シュウヤと階段を下りて行った泰善はと言えば、ちょうど出くわした沙石に捕まっていた。
「あ、いい所で会った」
泰善はざっと周りを見た。
「ただの廊下だ」
「場所じゃねえよ」
「俺は忙しい」
「そう言うなって。ちょっと聞くだけだから」
「なんだ」
「親父がどうして死神になったか、あんたなら知ってんじゃないかと思って」
「ああ」
「えっ! 知ってんのか!?」
「契約して死神にしたのは俺だからな」
「んなっ……!」
沙石は驚き、やや強ばった顔で泰善を見つめた。
「なんで?」
「知ってどうする」
「いや、どんな理由があれば感情捨ててまで死神になろうなんて考えんのかなって思って」
「克猪には、己が天上界の核となる魂の子の親になるという自覚があった。その運命を共にする伴侶が人間ならば、子を世に送り出す時、命を懸けなければならないことも知っていた。神が人を生むのは容易いが、人が神を生むという行為は天地の理を枉げるからだ。しかし子には母が必要だと考えた克猪は、人の魂をこの世に繋ぎ止める力を必要とした」
沙石は目を見開き、固まった。自分が死にかけた時、克猪が銀糸を繋ぎ止めに来た日のことを思い出したのだ。ただその力を得るために、心を石に変えた父——沙石の視界は自然と涙で歪んだ。
「……親父の、感情を戻すことって、できねえの?」
泰善は困ったように顎をつまんだ。
「力を得るには相応の代償がいる。それを承知で選んだ道だ。自分の都合で払ったものを返してくれというのは、虫が良すぎるだろう」
泰善の言葉が素っ気なく聞こえて思わず睨み上げた沙石だが、右目の輝きに当てられて、すぐに目を伏せた。克猪が妻や子に払った代償など小さく感じられるほど、この世界のために多大なる代償を払った男である。牙を剥ける相手ではなかった。

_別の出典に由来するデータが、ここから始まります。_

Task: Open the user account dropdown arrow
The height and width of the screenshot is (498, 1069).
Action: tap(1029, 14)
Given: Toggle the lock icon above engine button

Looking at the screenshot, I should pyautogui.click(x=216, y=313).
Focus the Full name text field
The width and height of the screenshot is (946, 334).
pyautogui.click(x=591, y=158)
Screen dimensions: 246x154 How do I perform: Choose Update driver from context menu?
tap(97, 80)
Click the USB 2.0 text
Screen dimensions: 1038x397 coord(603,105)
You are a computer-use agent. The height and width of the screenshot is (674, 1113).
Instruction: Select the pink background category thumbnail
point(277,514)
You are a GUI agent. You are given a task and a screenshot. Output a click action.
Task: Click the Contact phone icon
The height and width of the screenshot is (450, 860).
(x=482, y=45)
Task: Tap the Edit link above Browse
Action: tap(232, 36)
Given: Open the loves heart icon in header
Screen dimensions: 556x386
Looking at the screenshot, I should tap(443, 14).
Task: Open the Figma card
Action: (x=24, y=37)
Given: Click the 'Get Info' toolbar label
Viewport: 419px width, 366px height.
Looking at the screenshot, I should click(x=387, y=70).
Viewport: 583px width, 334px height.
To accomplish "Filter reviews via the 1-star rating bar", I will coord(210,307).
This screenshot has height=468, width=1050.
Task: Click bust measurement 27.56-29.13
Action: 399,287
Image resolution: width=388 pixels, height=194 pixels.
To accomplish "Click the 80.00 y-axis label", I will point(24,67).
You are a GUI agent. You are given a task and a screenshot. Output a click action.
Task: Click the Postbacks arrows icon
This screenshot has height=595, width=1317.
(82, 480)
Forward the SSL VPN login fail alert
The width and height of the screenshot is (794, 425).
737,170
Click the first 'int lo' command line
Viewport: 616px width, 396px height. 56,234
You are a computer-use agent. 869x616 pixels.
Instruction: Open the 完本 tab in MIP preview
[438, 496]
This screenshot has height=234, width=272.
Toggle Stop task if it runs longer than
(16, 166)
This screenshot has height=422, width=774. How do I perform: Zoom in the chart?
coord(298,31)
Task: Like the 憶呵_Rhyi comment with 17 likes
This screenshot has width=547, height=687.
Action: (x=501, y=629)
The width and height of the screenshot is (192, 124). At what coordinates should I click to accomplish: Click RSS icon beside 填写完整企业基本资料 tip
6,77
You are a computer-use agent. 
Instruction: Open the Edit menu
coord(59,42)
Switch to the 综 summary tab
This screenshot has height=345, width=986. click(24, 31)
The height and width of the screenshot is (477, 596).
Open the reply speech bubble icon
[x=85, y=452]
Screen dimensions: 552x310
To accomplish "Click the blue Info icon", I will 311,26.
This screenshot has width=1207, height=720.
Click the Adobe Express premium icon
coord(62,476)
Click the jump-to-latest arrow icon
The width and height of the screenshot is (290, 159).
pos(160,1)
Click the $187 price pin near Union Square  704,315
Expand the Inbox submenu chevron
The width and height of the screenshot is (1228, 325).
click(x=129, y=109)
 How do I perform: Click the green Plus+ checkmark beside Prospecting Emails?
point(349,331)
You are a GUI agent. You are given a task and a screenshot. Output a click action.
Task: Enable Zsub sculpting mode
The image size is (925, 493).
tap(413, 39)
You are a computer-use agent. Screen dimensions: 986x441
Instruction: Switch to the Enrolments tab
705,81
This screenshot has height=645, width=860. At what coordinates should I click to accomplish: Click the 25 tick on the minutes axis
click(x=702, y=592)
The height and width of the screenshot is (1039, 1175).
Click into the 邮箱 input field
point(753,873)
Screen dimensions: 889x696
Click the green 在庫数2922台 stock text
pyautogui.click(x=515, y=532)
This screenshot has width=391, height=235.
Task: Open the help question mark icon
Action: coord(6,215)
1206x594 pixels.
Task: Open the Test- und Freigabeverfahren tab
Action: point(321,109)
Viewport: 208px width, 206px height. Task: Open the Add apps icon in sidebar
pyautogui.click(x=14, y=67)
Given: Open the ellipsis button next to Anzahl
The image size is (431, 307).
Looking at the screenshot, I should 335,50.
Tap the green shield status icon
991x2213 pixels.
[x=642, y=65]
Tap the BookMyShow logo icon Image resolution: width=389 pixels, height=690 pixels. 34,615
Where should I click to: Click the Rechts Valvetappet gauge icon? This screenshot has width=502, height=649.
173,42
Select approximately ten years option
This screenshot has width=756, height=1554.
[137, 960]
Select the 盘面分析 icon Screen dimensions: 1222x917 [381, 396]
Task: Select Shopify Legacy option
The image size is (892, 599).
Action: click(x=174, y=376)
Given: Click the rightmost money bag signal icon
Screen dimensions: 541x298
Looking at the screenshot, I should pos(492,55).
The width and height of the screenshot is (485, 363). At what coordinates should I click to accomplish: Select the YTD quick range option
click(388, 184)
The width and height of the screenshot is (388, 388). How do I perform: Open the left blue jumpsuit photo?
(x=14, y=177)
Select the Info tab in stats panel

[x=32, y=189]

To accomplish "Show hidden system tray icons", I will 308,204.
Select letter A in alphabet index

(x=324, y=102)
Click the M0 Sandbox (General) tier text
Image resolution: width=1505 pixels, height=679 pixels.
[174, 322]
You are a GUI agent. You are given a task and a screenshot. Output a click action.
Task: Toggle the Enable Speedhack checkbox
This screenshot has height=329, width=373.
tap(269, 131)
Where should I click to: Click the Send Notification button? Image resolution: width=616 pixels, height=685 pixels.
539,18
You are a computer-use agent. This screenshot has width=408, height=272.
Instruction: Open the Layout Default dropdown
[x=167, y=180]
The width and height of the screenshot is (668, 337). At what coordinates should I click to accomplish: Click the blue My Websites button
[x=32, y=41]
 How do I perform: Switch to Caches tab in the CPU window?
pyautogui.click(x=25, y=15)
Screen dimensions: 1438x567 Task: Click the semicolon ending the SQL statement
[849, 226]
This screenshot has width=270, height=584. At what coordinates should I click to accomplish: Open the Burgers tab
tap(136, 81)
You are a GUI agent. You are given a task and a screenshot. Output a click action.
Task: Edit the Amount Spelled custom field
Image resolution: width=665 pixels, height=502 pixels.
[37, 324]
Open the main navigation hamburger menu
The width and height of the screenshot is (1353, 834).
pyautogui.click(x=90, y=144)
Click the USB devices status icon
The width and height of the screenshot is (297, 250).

「親父が死神になりたいって言った時、止めなかったのか?」
「よくよく説得したが、あまりに意思が固く、どうにもならなかった。それに旧天上界の民のことを考えると、適任だった。俺との利害が一致した時点で、方向は定まってしまった」
「旧天上界の……?」
眉をひそめる沙石を見つめて、泰善はうなずいた。
「闇の力に飲まれたとはいえ、核の命を脅かしたことを、彼らは最も悔いていた。その苦しみから解き放てるのは、サンドライトの姿をした死神に違いなかった」
泰善は言って、沙石の左肩に手を乗せた。
「許してくれ」
沙石は驚き、とっさに首を横へ振った。
「あんたが謝ることねえよ。ごめん、俺こそ、なんにも知らねえで」
泰善はそっと手を離し、沙石の横を通り過ぎた。シュウヤはその後を追うように一歩踏み出したが、不意に沙石に腕をつかまれ、止められた。
「どこ行くんだ?」
シュウヤはやや頬を引きつらせるように笑った。
「下準備、らしいんだが」
「なんの?」
「さあな。とにかくアイツが天上界を立て直すために必死だってことは分かる。俺が答えられるのはそれだけだ」
「残さなかったものってやつを使えばいいんじゃね?」
「それはなんか、どうしてもやりたくないみたいでさ。なんでか知らないけど」
「そんなに嫌がるなんて、一体なんなんだ?」
「さあ」
二人は遠ざかる泰善の背になんとなく目をやった。
「で、マジでどこ行くんだ?」
「うーん、あっちこっち? 見て回るんじゃないか?」
「あれで?」
「あれで」
泰善の姿を目にする者が果たして正気を保っていられるのか、二人は共通の心配事を胸に抱いて、異常に不安になった。
「止めるんなら今じゃね?」
「止められなかったから、ここまで降りて来たんだろ?」
シュウヤの残念な回答に、沙石は深く溜め息ついた。